Teruntuk
Ayahanda Presiden
Di
Istana Khalifah
Senduku di
bawah
untaian janji
Meski berat
Mesti kulakukan
Kupilih jalan
yang ku yakini
Jangan paksakan
yang tak kan mungkin
Hidupku mesti
lurus dan benar...
Sebuah
alunan lagu yang dipopulerkan oleh ayah ini mampu memberi suntikan imun keyakinan
dalam setiap aliran darahku, menjadi pembuka surat istimewa khusus untuk Ayahanda
Presiden di Istana Khalifah ini.
Teringat
dalam kotak kecil ku saat usiaku 10
tahun.
Sorak–sorai para pemuda dengan atribut warna–warni mengendarai sepeda motor
mengelilingi kecamatan.

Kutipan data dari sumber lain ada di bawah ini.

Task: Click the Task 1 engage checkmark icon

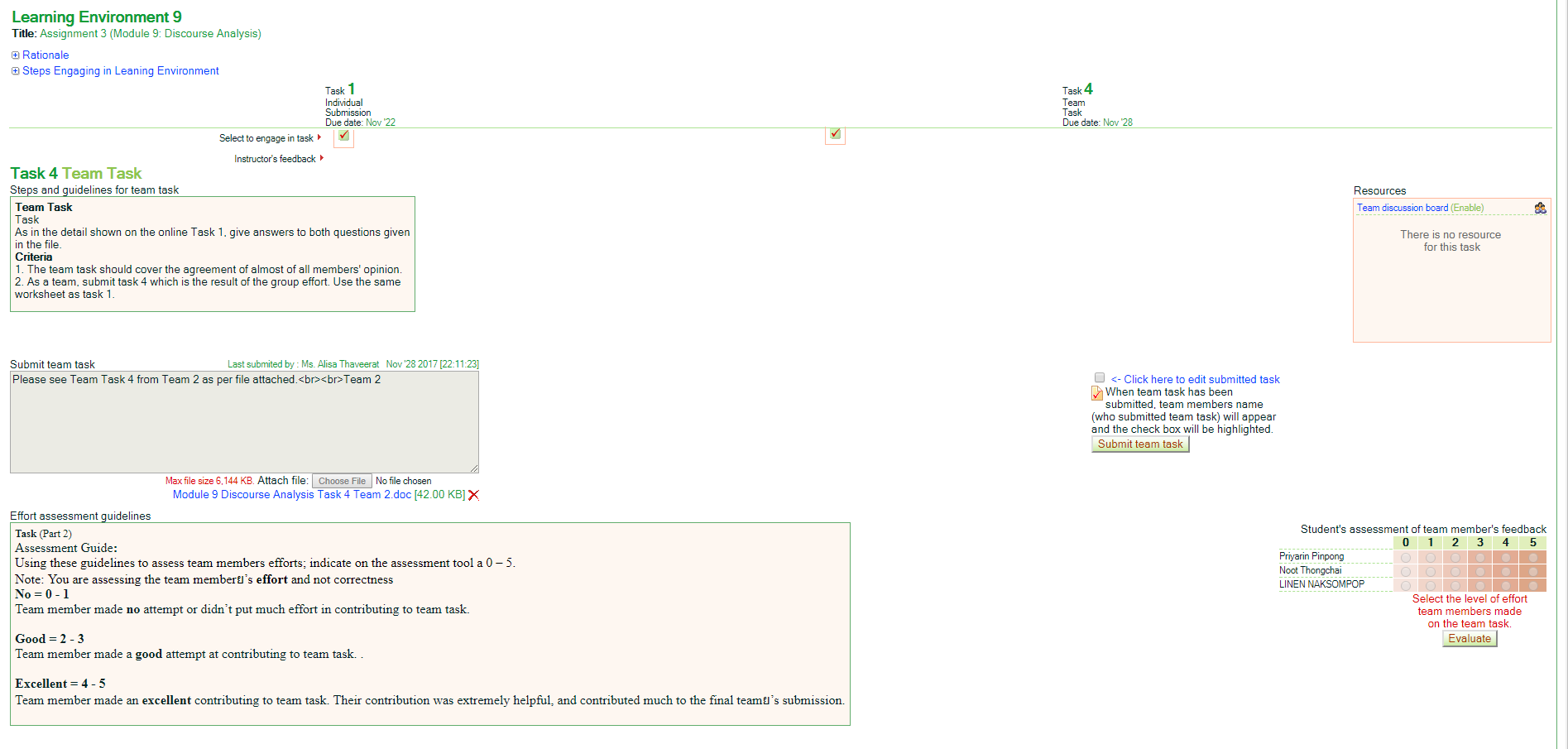Action: click(x=343, y=136)
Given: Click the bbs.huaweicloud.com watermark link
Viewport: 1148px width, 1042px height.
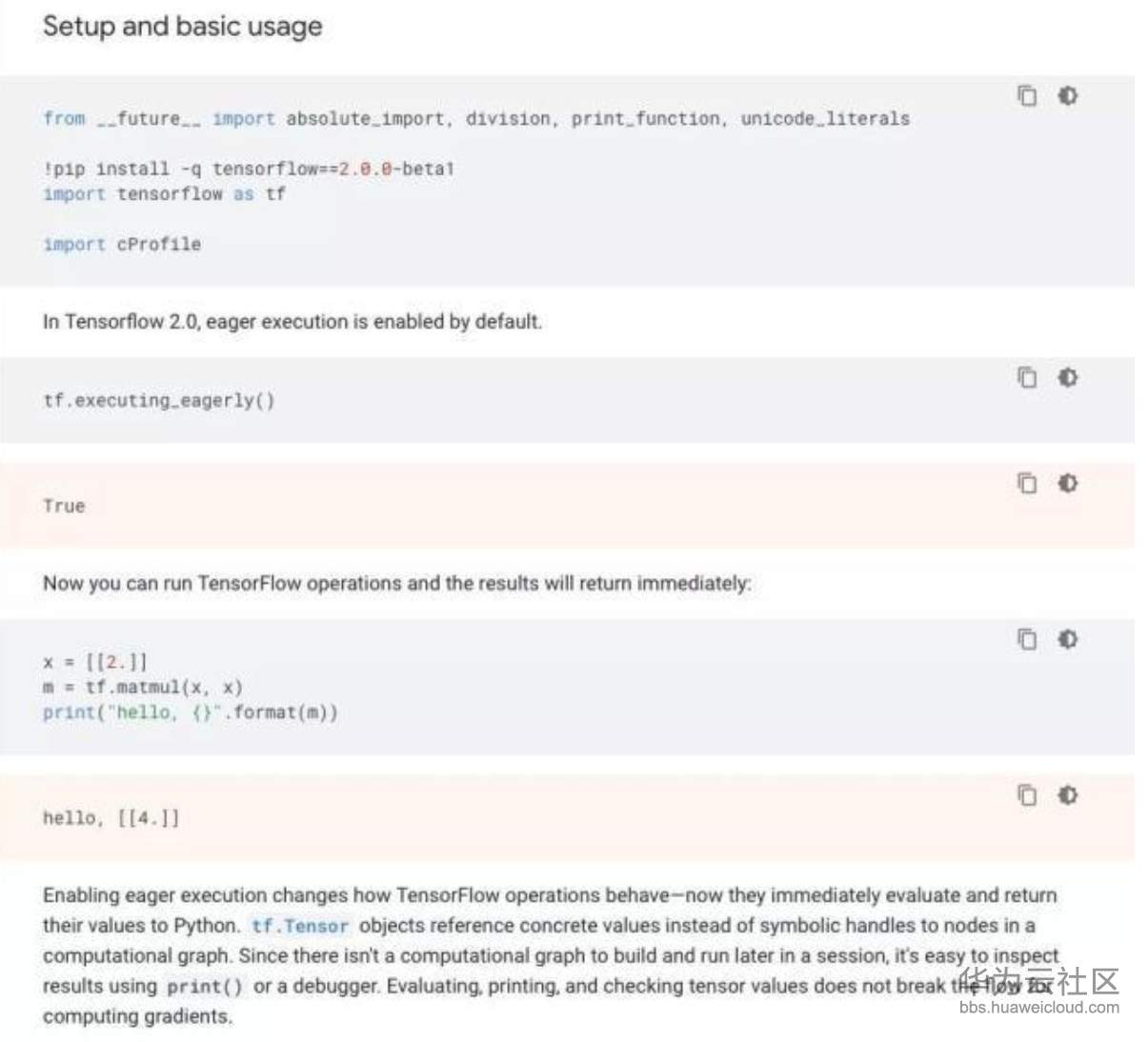Looking at the screenshot, I should tap(1038, 1008).
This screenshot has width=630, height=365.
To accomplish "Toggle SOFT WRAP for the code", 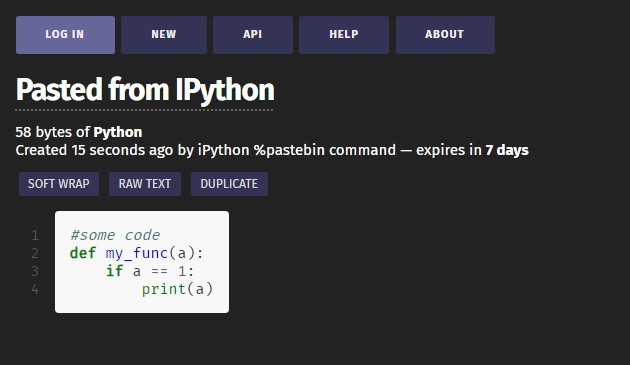I will click(x=59, y=184).
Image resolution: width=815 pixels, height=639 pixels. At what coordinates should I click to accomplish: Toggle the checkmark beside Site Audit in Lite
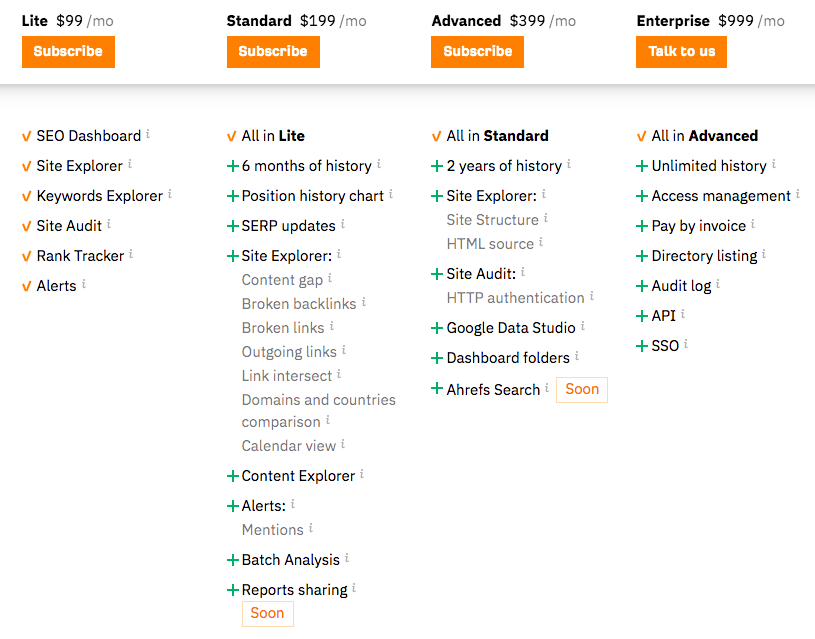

Mungkin saat itu yang aku tahu hanya sekelompok masa
melakukan arak – arakan. Namun saat ini usiaku telah genap 17 tahun, sudah bukan
spekulasi “arak-arakan” lagi saat aku menemui sekelompok masa dengan atribut
seperti itu. Di Madrasah Aliyah, aku mendapatkan pelajaran kewarganegaraan dan
di Madrasah juga ada acara “pesta demokrasi”, pesta dimana pemilihan ketua OSIS
dengan cara sama seperti pemilihan presiden.
Mulai dari penentuan kandidat kemudian
pengundian nomor
urut kandidat dilanjutkan dengan kampanye dan orasi, debat formatur kandidat
sampai masa tenang dan pemilu di laksanakan. Acara ini sangat memberikan
gambaran bagaimana bernegara dan menjalankan undang –undang yang ada. Dari
sinilah muncul pemikiran kritis dalam kotak kecilku yang tersimpan dibalik
lapisan keras ini.
Ayah, kau begitu tegar menegakkan
dogma–dogma keadilan di tanah mewah ini. Namun apa daya semua itu ? ingatkah kau
pada kalimat–kalimat yang dulu pernah ayah teriakkan, program–program yang dulu
pernah ayah jadikan alas penarik hati masyarakat bahkan ayah tak lupa menuliskan
semua itu pada poster–poster hingga kalender kecil, bagaimana nasip semua itu ?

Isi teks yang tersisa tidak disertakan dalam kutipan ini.